1984 was what you could call a big year for Judge Joe Dredd.
Between a seven year strong (and continually growing) fandom drawn in from the pages of 2000 AD, several successful European-style album reprints from Titan Books, the success of reprints for the American market from Eagle Comics, as well as t-shirts and a host of other Dredd-themed merchandise, it seemed that there was no stopping the growth of what had already become British comics’ most recognizable cop. What, then, is a publisher to do when they’ve recognized the sales potential of their best-selling commodity? Well, launch a whole new Judge Dredd comic, of course.
And no, you’re not reading that wrong. Nearly six years before the first issue of the evergreen and still-wildly-popular Judge Dredd Megazine — a series celebrating its 30th anniversary this month — Dredd’s then-publisher IPC Magazines tried its hand at a Judge Dredd spin-off with the straight-forward name Judge Dredd Fortnightly.
Pitched as a partially-colored, fortnightly comic by 2000 AD’s then-editorial team of Simon Geller and Steve McManus, the series was set to host some of the best creators within the award-winning anthology’s all-star line-up, including stories written by John Wagner, Alan Grant, and Alan Moore; with illustrations from Mike Collins, Ian Gibson, Dredd co-creator Carlos Ezquerra, Jose Ortiz, Jose Casanova Sr. and Brett Ewins. While the full fortnightly comic itself was rejected outright, over half of the stories created for the ill-fated dummy issue were happily recycled into material for the constantly-hungry 2000 AD over the next few years.
A sci-fi take on John Wagner’s earlier Darkie’s Mob strip, Wagner, Grant, and Ezquerra’s B.A.D. Company saw the 1st Mega City Volunteers pinned down in a war against the Nurds before being rescued by the former Judge “Titan” Kano. The outfit adopted the name Battalion Assault Deployment Company — B.A.D., get it? — and became well known for being a military outfit of freaks, crazies, killers, and renegades. Later rebooted and substantially re-written by the creative team of Peter Milligan, Brett Ewins, and Jim McCarthy, B.A.D. Company eventually became the surreal sci-fi wartime horror of the Bad Company stories fans have loved for more than three decades at this point.

:: GIVEN REQUEST ::
Please continue the article about the abandoned Judge Dredd Fortnightly comic, picking up after its last sentence.

:: GIVEN INFORMATION ::
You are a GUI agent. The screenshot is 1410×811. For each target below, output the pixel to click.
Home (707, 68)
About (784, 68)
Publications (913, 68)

:: RESULT FOR THIS TASK ::
Judge Anderson was meant to get her original start as a solo character in the Fortnightly as well, following a number of successful appearances in 2000 AD’s regular Dredd strip, with stories from Wagner, Grant and Ewins surrounding psychic Judge Cassandra Anderson with a resurrected threat from Judge Death, allowing a new take on the everyday crime of Mega City One from her more humane, empathetic perspective instead of from her surly cohort Dredd.
The third series to make the trip from Fortnightly to 2000 AD proper was sci-fi western saga Helltrekkers — another Wagner and Grant strip that eventually lasted a hardy run of 29 episodes in 2000 AD before almost its entire cast ended up dead through misadventure. During its surprisingly long-running slot in the magazine, Helltrekkers told the take of the 22nd century pioneers and the settlers foolish enough to brave their way through the radioactive Cursed Earth desert sitting between the east and west coasts of what used to be the United States, in search of a better life.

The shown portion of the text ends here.